FAQ
Greetings!

When I stumbled across this project I read the background material and
the notes about the difficulties with obtaining the materials from NIST
(licensing issues).

I tracked down the NIST (Tipster disks) materials which were described
as follows:
The documents in the test collection are varied in style, size and
subject domain. The first disk contains material from the Wall Street
Journal,
<http://www.ldc.upenn.edu/Catalog/desc/addenda/LDC93T3B_WSJsample>
(1986, 1987, 1988, 1989), the AP Newswire
<http://www.ldc.upenn.edu/Catalog/desc/addenda/LDC93T3B_APsample>
(1989), the Federal Register
<http://www.ldc.upenn.edu/Catalog/desc/addenda/LDC93T3B_FRsample>
(1989), information from Computer Select
<http://www.ldc.upenn.edu/Catalog/desc/addenda/LDC93T3B_CSsample>
disks (Ziff-Davis Publishing) and short abstracts from the Department
of Energy
<http://www.ldc.upenn.edu/Catalog/desc/addenda/LDC93T3B_DOEsample>.
The second disk contains information from the same sources, but from
different years. The third disk contains more information from the
Computer Select disks, plus material from the San Jose Mercury News
<http://www.ldc.upenn.edu/Catalog/desc/addenda/LDC93T3D_SJMercurysample>
(1991), more AP newswire (1990) and about 250 megabytes of formatted
U.S. Patents
<http://www.ldc.upenn.edu/Catalog/desc/addenda/LDC93T3D_USPatent>. The
format of all the documents is relatively clean and easy to use, with
SGML-like tags separating documents and document fields. There is no
part-of-speech tagging or breakdown into individual sentences or
paragraphs as the purpose of this collection is to test retrieval
against real-world data.
But are those really representative of all the documents that are
encountered in a modern searching context?

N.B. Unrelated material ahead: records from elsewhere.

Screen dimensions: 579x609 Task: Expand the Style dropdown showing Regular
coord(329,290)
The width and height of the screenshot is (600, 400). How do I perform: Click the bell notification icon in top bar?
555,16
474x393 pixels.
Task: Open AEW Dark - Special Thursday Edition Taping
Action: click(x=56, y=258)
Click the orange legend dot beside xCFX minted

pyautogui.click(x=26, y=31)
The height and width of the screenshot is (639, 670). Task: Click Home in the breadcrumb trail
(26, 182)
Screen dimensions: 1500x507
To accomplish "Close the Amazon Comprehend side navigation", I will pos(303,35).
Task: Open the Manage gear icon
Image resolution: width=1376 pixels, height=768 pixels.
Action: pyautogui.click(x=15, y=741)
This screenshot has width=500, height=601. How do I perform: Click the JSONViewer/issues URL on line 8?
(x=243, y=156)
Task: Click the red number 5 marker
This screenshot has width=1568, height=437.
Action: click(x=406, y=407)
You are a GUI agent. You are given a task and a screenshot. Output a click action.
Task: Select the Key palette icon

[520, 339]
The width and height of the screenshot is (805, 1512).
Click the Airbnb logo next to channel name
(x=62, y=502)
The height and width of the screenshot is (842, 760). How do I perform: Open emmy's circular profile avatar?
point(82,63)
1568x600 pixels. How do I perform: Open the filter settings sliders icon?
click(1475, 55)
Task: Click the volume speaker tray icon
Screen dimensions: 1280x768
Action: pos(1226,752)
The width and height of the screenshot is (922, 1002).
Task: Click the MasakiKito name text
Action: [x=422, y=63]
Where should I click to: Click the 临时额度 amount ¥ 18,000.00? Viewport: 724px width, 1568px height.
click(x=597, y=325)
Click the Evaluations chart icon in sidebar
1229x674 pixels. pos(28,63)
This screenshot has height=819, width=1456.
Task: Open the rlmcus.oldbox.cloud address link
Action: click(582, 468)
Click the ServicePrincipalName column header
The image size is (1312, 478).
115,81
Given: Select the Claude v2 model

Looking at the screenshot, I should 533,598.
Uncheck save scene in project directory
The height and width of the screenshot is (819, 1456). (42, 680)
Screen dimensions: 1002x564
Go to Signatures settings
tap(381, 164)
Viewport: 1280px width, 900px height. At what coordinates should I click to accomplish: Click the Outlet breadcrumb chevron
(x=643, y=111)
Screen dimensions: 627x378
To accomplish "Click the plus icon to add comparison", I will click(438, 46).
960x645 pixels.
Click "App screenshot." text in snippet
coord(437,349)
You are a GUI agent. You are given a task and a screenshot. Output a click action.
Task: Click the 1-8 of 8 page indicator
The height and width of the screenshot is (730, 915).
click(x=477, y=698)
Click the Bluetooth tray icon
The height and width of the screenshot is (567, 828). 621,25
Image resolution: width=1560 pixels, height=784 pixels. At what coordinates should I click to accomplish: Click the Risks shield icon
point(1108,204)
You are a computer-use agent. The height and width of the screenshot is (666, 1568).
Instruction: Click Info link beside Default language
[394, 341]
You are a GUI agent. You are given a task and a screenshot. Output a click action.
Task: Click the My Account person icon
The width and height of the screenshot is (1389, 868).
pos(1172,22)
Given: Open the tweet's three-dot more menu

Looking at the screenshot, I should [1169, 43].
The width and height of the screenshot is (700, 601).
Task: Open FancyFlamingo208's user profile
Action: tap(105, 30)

Considering the prevalence of email, for example, as compared to the
Wall Street Journal (1986-1989), I suspect email archives should be a
major part of any such corpus.

Thinking along those lines made me realize that the Apache Foundation
already has:

1) Email list archives
2) Source code
3) Program documentation
4) Wikis
5) Webpages

all of which fall within the expertise of Apache participants to judge
relevance. (Unlike some of the TREC collections, such as the tobacco
settlement documents which would require legal expertise.)

There are other text collections that could be used but it occurred to
me that starting close to home might avoid some of the licensing issues
that were troublesome in the past.

Apologies if this has been discussed before but I was unable to find
email archives for this project.

Hope everyone is having a great day!

Patrick

--
Patrick Durusau
patrick@durusau.net
Chair, V1 - US TAG to JTC 1/SC 34
Convener, JTC 1/SC 34/WG 3 (Topic Maps)
Editor, OpenDocument Format TC (OASIS), Project Editor ISO/IEC 26300
Co-Editor, ISO/IEC 13250-1, 13250-5 (Topic Maps)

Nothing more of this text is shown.